(Stored data entries)

------------------------

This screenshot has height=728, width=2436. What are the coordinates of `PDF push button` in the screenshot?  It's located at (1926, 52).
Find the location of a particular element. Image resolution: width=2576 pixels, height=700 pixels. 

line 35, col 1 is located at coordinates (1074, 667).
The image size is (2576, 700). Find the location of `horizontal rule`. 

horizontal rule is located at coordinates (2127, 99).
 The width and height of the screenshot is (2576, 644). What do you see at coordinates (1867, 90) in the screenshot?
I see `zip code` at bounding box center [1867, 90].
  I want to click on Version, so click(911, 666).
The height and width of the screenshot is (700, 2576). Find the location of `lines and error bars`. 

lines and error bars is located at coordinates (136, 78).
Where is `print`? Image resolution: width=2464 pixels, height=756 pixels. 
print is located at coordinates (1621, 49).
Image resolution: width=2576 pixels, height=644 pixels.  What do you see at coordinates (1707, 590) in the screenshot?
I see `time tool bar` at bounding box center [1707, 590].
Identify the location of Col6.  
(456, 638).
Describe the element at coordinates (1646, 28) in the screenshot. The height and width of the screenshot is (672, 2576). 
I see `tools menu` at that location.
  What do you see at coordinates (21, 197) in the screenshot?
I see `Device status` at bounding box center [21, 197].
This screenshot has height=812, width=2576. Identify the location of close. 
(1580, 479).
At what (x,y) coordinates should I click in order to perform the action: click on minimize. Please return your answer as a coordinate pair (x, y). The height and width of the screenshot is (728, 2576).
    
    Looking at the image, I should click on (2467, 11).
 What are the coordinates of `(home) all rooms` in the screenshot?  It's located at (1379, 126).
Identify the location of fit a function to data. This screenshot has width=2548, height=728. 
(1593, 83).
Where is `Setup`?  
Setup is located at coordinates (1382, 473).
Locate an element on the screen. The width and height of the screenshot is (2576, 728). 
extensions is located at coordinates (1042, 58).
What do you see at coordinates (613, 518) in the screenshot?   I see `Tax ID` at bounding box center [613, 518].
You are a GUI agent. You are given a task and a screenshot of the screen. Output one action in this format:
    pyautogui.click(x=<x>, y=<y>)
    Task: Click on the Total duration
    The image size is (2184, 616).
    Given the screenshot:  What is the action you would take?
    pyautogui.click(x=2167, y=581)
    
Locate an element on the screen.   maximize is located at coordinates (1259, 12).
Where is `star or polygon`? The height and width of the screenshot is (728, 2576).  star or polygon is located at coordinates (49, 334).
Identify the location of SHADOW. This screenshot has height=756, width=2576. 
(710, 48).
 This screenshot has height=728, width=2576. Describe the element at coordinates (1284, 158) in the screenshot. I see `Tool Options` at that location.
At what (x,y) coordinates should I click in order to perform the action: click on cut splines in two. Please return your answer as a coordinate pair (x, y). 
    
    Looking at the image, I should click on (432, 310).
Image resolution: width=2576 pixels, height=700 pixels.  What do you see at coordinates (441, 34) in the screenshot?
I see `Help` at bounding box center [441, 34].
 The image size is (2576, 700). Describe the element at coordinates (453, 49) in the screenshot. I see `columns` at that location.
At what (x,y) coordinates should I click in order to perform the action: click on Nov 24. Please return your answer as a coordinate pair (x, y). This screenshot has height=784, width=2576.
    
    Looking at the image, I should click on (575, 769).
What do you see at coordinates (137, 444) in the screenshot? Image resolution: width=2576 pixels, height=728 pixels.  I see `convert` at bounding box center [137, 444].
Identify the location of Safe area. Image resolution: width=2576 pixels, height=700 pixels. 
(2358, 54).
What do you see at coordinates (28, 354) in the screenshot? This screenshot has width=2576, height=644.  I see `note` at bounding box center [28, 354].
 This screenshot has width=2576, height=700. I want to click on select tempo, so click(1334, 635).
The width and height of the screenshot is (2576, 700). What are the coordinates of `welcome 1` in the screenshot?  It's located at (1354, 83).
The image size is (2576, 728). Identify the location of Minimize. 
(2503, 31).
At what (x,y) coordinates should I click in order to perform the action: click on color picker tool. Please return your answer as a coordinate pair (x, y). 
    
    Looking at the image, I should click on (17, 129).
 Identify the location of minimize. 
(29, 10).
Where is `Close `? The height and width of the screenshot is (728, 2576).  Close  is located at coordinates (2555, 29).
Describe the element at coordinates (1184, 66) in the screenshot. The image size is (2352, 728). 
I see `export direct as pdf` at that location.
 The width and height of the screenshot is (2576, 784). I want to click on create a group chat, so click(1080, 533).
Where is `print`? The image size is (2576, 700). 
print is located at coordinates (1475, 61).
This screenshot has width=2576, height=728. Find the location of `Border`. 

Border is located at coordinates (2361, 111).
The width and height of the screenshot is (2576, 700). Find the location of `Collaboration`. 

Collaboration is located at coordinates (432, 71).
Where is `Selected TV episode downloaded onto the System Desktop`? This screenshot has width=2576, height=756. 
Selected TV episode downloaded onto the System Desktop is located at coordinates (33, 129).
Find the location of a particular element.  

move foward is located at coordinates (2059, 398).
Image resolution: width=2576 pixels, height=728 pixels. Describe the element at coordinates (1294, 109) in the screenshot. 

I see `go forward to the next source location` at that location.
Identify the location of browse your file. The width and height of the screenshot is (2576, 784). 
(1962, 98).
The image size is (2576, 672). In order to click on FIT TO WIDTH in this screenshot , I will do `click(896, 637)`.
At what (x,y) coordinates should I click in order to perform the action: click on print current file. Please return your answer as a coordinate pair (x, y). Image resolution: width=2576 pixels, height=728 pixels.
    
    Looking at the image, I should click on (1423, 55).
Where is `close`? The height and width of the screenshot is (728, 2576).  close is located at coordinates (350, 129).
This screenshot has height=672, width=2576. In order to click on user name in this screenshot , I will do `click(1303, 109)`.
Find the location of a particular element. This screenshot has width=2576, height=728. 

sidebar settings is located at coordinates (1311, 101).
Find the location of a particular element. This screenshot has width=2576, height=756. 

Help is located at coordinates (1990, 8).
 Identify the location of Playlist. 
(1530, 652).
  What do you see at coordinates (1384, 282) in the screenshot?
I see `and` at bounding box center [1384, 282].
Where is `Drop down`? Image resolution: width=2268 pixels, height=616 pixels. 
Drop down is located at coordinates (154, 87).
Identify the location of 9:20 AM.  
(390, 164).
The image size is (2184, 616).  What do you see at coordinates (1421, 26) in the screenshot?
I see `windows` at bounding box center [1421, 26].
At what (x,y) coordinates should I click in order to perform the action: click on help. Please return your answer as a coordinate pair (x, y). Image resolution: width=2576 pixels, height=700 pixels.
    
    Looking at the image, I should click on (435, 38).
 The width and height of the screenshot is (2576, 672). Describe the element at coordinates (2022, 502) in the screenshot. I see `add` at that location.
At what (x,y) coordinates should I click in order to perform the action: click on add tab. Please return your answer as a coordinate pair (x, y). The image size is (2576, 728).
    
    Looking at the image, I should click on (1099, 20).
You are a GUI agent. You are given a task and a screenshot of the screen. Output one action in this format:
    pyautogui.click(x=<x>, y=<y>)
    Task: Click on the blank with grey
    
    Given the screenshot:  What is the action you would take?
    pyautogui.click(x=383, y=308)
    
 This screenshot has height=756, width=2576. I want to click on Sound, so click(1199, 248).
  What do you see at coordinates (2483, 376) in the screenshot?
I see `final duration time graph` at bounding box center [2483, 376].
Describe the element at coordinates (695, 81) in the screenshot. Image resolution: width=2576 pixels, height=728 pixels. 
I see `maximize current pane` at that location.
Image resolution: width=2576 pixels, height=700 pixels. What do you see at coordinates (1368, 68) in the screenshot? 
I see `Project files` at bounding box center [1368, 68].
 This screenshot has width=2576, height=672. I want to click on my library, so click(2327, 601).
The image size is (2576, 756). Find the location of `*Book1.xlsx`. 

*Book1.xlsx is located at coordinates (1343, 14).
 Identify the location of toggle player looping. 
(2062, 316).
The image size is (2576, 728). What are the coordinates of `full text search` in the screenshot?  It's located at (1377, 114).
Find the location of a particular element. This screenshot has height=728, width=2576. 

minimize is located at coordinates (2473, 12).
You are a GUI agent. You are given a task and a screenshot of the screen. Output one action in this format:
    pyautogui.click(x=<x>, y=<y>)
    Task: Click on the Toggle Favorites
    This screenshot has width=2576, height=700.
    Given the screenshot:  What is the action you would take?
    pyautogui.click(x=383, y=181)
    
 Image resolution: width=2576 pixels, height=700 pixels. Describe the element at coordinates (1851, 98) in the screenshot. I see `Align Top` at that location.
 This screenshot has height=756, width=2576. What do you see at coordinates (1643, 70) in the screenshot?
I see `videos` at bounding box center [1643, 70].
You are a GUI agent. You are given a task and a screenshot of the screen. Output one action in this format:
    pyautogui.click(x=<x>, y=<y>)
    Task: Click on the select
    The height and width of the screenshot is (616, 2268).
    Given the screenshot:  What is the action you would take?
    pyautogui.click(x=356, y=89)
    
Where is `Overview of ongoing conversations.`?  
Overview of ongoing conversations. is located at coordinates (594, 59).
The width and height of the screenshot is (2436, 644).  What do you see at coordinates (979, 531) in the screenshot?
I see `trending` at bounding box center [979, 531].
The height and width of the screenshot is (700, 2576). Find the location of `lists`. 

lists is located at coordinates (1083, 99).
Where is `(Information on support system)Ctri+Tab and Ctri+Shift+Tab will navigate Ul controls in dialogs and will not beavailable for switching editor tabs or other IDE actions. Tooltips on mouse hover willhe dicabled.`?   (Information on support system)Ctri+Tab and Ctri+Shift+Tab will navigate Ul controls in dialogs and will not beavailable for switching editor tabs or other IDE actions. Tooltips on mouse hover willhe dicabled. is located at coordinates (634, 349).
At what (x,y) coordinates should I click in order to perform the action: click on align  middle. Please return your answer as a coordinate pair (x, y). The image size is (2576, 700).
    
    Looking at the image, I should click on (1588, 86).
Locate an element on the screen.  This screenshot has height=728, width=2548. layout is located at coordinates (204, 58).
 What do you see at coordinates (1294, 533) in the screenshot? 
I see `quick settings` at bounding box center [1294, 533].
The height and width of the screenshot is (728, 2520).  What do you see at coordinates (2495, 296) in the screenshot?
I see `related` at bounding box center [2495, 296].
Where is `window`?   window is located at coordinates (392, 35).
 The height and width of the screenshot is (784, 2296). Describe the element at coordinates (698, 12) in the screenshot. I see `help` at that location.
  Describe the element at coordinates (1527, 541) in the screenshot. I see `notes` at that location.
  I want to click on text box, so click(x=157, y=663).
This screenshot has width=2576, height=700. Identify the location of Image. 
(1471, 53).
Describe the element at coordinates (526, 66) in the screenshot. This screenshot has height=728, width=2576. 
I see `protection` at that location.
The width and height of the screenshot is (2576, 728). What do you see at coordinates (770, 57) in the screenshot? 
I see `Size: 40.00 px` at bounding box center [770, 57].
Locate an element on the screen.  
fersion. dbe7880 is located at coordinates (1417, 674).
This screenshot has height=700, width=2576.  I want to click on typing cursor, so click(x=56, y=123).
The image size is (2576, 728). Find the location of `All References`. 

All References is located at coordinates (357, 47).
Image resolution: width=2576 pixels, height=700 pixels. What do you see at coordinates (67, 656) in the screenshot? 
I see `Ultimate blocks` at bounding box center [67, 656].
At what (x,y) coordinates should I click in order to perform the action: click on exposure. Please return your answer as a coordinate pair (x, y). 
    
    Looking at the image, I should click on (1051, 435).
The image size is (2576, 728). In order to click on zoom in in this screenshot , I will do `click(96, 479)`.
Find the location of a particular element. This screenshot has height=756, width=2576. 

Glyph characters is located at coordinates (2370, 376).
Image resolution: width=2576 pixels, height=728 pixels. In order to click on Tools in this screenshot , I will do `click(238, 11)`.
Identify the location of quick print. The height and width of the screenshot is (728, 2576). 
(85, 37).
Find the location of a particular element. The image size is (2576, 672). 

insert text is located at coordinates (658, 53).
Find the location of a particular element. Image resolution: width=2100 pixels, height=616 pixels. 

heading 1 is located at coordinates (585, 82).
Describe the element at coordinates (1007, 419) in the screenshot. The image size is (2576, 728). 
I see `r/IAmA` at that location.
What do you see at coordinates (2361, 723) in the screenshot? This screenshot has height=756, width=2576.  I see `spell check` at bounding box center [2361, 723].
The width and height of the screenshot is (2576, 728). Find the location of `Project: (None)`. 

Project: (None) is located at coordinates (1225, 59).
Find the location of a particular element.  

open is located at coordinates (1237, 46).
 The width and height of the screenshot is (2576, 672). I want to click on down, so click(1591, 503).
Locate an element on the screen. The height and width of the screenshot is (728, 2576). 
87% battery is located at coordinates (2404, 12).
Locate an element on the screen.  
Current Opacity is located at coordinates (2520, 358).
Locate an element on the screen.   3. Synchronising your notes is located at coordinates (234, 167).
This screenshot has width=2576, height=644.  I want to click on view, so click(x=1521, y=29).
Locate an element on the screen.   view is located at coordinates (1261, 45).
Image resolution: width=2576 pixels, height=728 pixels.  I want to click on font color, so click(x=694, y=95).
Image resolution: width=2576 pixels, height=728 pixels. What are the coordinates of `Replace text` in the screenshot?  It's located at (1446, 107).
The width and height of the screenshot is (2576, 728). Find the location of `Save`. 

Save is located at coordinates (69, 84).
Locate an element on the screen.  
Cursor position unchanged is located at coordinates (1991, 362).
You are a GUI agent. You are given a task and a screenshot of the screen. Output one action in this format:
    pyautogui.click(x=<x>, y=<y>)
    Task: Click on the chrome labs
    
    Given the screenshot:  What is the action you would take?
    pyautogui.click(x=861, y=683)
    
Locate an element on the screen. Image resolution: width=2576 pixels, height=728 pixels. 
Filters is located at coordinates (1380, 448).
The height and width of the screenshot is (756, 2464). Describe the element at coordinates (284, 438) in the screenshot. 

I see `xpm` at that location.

------------------------

## What is required:
Rewrite the lines of the records from the one containing "Identify the location of Col6." through the one containing "Looking at the image, I should click on (2467, 11).", both included, as a numbered list, leaving out any blank lines.

## Completed task:
1. Identify the location of Col6.  
2. (456, 638).
3. Describe the element at coordinates (1646, 28) in the screenshot. The height and width of the screenshot is (672, 2576). 
4. I see `tools menu` at that location.
5.   What do you see at coordinates (21, 197) in the screenshot?
6. I see `Device status` at bounding box center [21, 197].
7. This screenshot has height=812, width=2576. Identify the location of close. 
8. (1580, 479).
9. At what (x,y) coordinates should I click in order to perform the action: click on minimize. Please return your answer as a coordinate pair (x, y). The height and width of the screenshot is (728, 2576).
10.     Looking at the image, I should click on (2467, 11).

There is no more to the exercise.